Soldier tells of mock forced sex
'Laughing as Iraqi looters made to perform simulated sex acts'
OSNABRUECK, Germany -- The British soldier who took pictures of Iraqi detainees being abused by troops described how captured looters were forced to simulate sex acts while laughing soldiers watched.
Fusilier Gary Bartlam was giving evidence at the court martial of three fellow British soldiers accused of abusing and sexually humiliating detainees caught in an operation to deter theft of aid supplies from a base near Basra in May 2003.
Describing a scene he witnessed after more than 20 suspected looters had been captured and brought into the base to tidy up the mess they caused by pillaging, Bartlam said two detainees had been taken to a warehouse in the base complex.
"Basically, there was one in front and one behind, with their thumbs up, pretending to do it," he said.
Asked by prosecuting officer Nick Clapham to define what he meant by "it," Bartlam said: "Well, buggery."
Speaking quietly in a thick Staffordshire accent which prompted defense lawyers to ask for clarification several times, Bartlam said the troops were in a light-hearted mood.
"People were laughing and bantering on at what's actually going on, thinking it was funny," he said.
Like a number of other soldiers on the scene, he said he had taken photographs as a memento, something he said he frequently did while in Iraq.
"Some of them (the soldiers) jumped down, moved them around, pretending to give a blow job," he said.
"They got them on their knees, ordered them like," he said, adding that the soldiers had gestured to the detainees what they were to do but stressing that no actual sex acts had occurred.
"It was just acting. None of these sexual acts actually took place," he said.
Corporal Daniel Kenyon and lance corporals Darren Larkin and Mark Cooley are charged with mistreating a group of detainees during the incident described by Bartlam. They deny the charges, although Larkin has pleaded guilty to one count of assault.
Bartlam was convicted on similar charges in a separate court martial earlier this month.
The case came to light after Bartlam took photographs of the incident to be developed at a photo shop in his home town of Tamworth in England and was reported to police by shop staff. The photographs were made public last week, sparking worldwide outrage.
The trial is the latest in a series of hearings into alleged abuses by soldiers in Iraq since photographs of U.S. troops humiliating Iraqi prisoners at Baghdad's Abu Ghraib jail emerged last year.
Bartlam earlier described how the looters were captured and driven back into camp by soldiers who forced them to run along carrying boxes of powdered milk they had looted.
"We tapped some of them, hitting them. Some of them were falling back, just tapping them on the back of the legs to keep them running," he said.

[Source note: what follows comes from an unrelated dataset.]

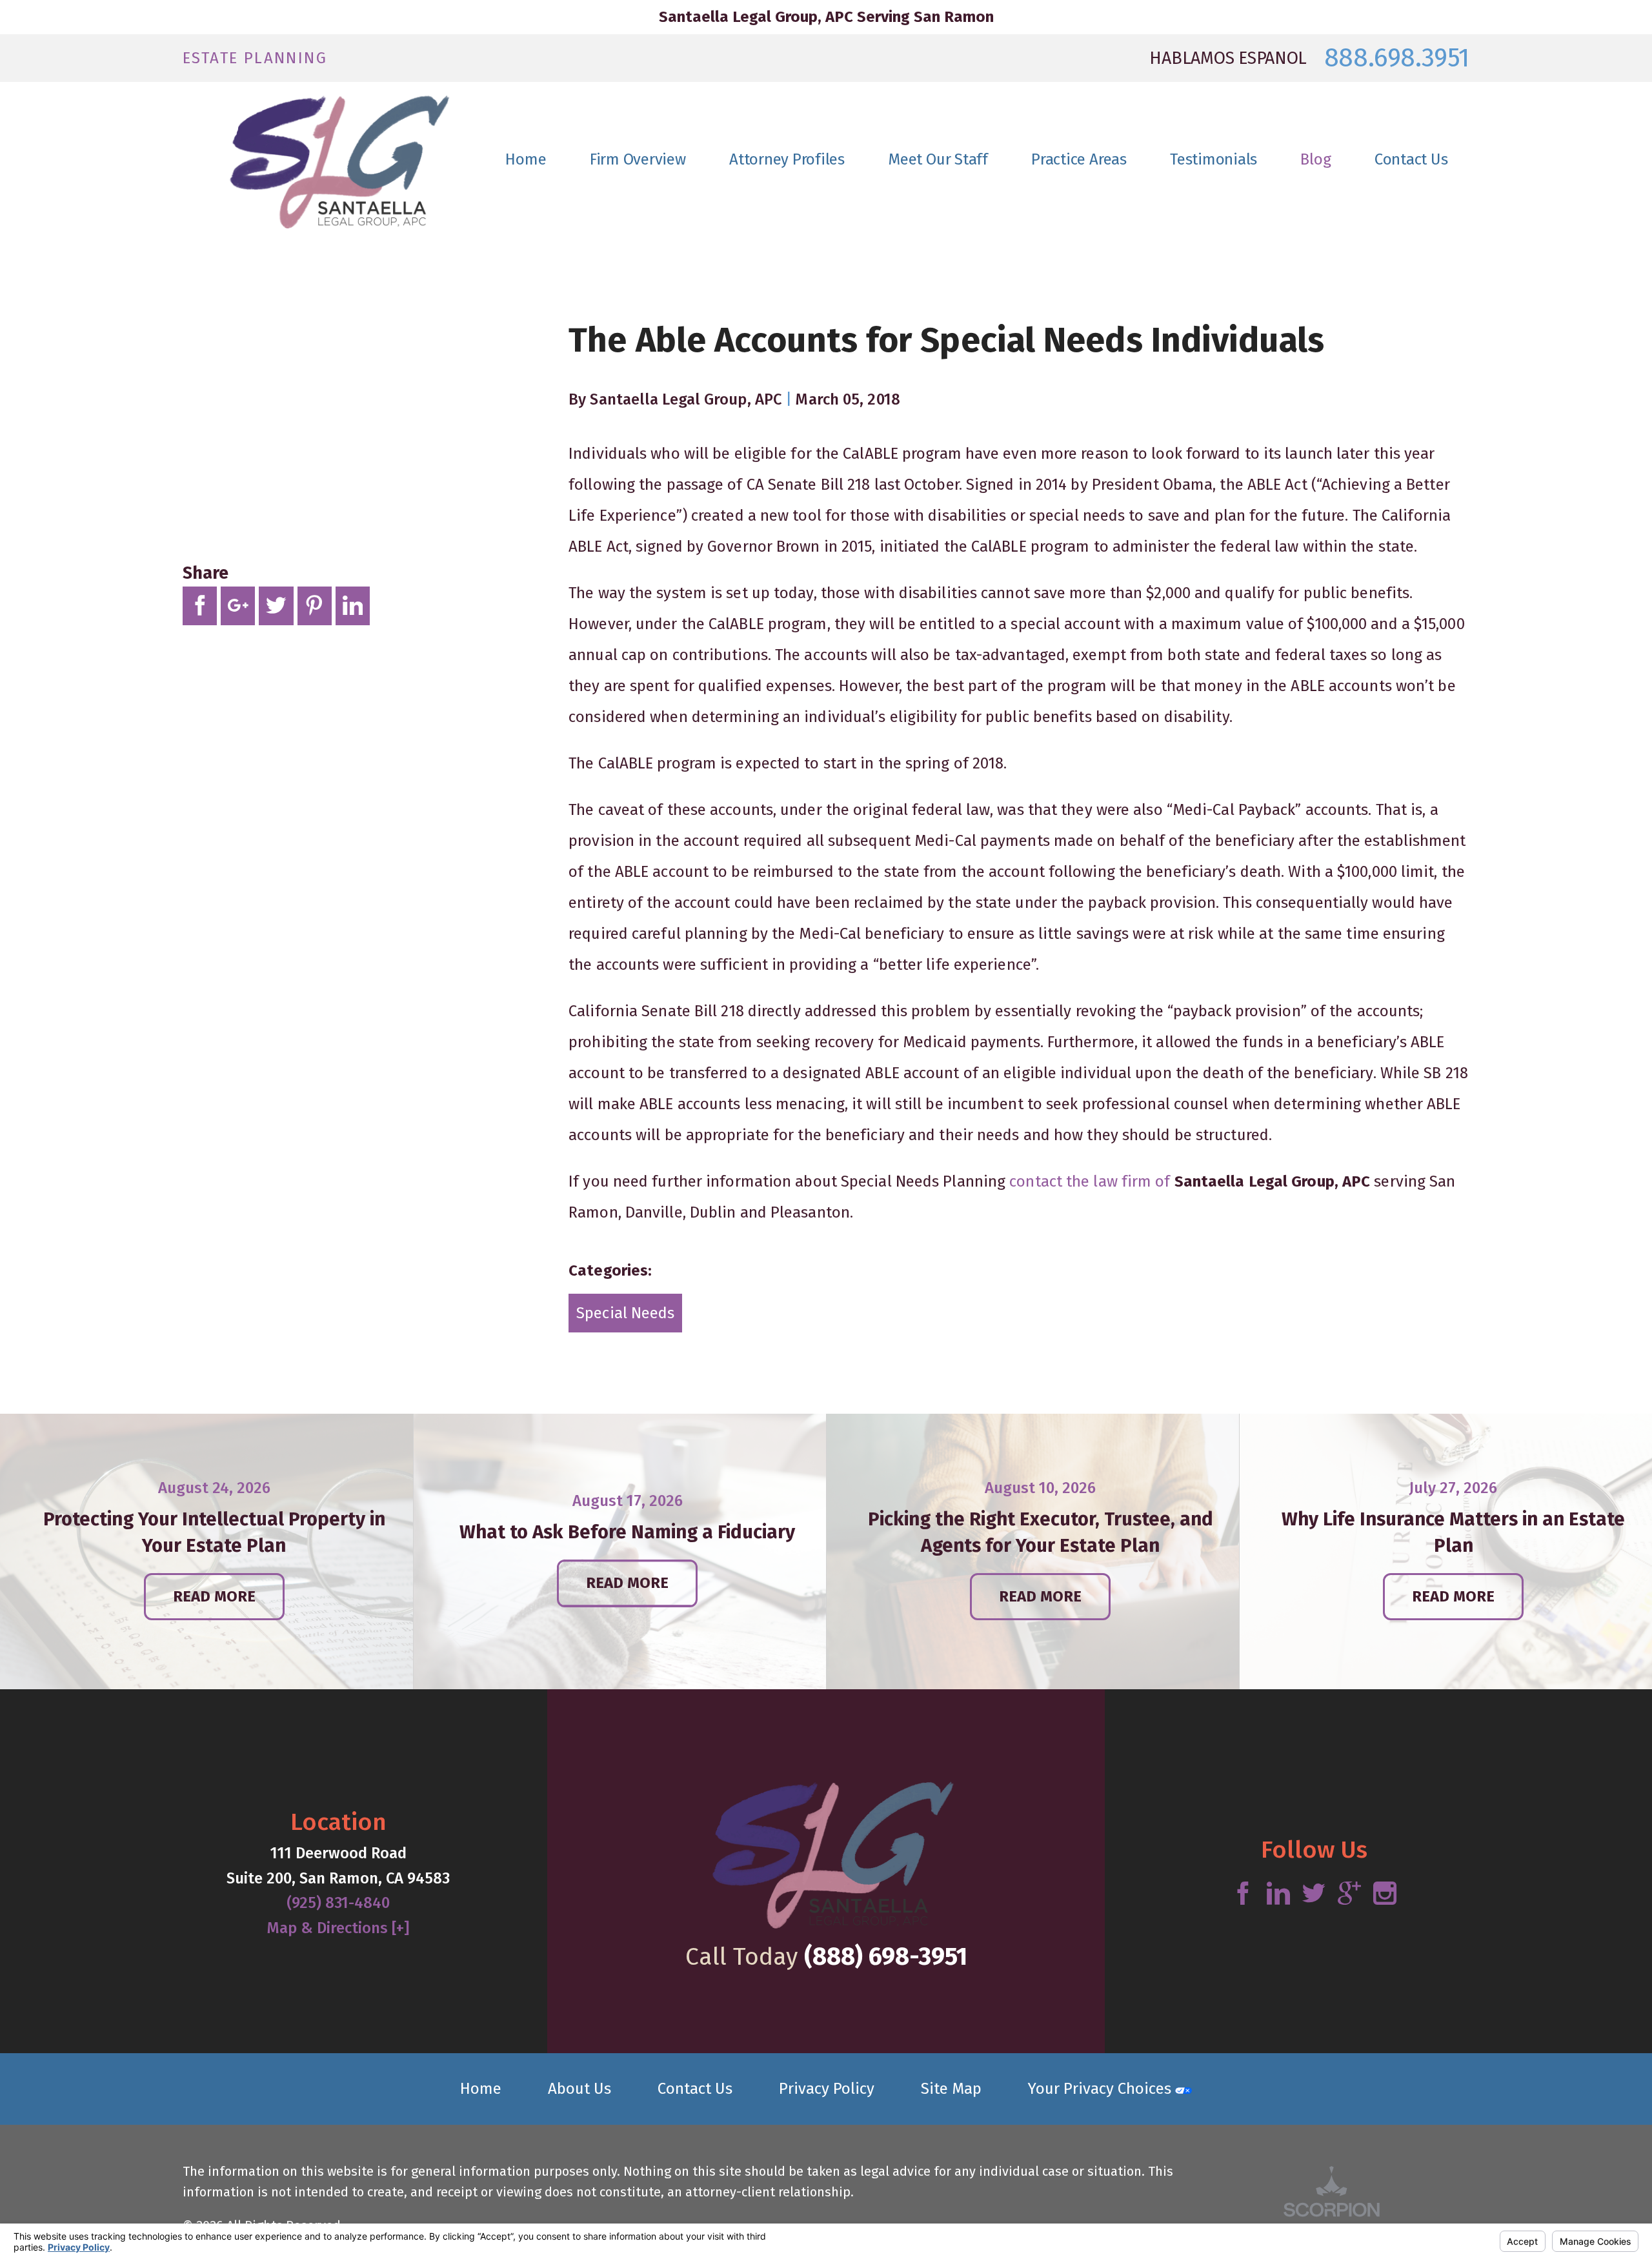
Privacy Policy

He said he had seen and photographed an Iraqi suspended on a forklift truck driven by Cooley but said that Kenyon had appeared to be angry and had admonished Cooley, who is charged with disgraceful conduct of a cruel kind.
He himself had been worried by the incident but had not complained, partly because he had only recently recovered from a broken jaw after an assault by another lance corporal.